» Description of the task
Convert the lines of the records below into a Markdown table with a "Row" column holding the row number and a "Line" column holding the line, skipping blank lines. Leave the pictures out of the table.

» Entries for locating text and elements
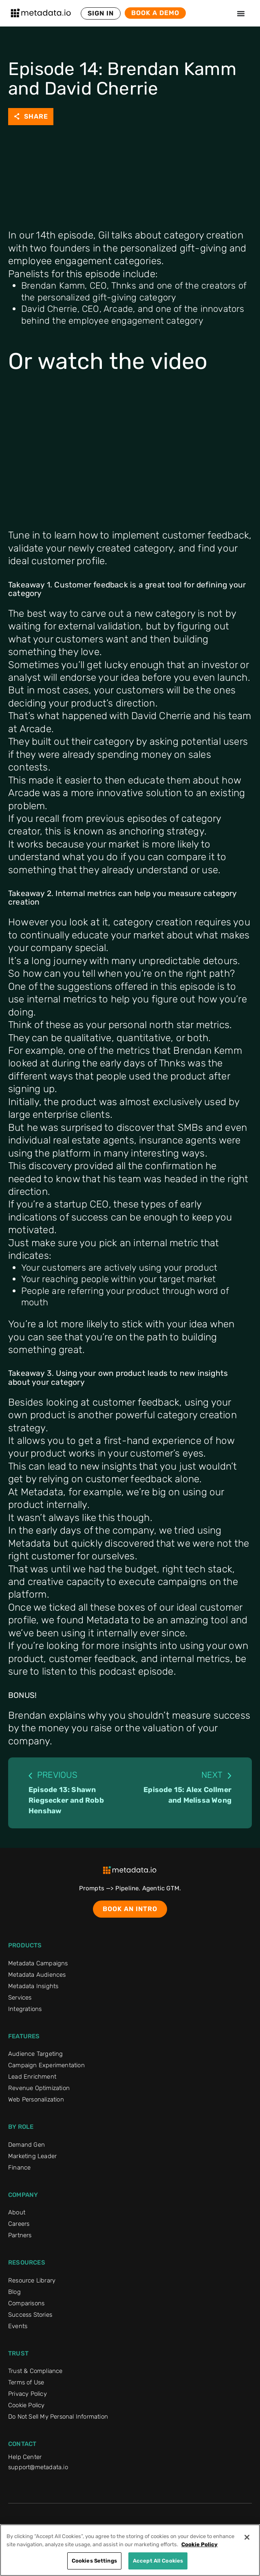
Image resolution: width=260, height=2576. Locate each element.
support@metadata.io (38, 2467)
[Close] (247, 2537)
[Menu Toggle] (241, 13)
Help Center (25, 2457)
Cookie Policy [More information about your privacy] (199, 2544)
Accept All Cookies (158, 2561)
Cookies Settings (94, 2561)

» Task solution
| Row | Line |
|---|---|
| 1 | Image resolution: width=260, height=2576. Locate each element. |
| 2 | support@metadata.io (38, 2467) |
| 3 | [Close] (247, 2537) |
| 4 | [Menu Toggle] (241, 13) |
| 5 | Help Center (25, 2457) |
| 6 | Cookie Policy [More information about your privacy] (199, 2544) |
| 7 | Accept All Cookies (158, 2561) |
| 8 | Cookies Settings (94, 2561) |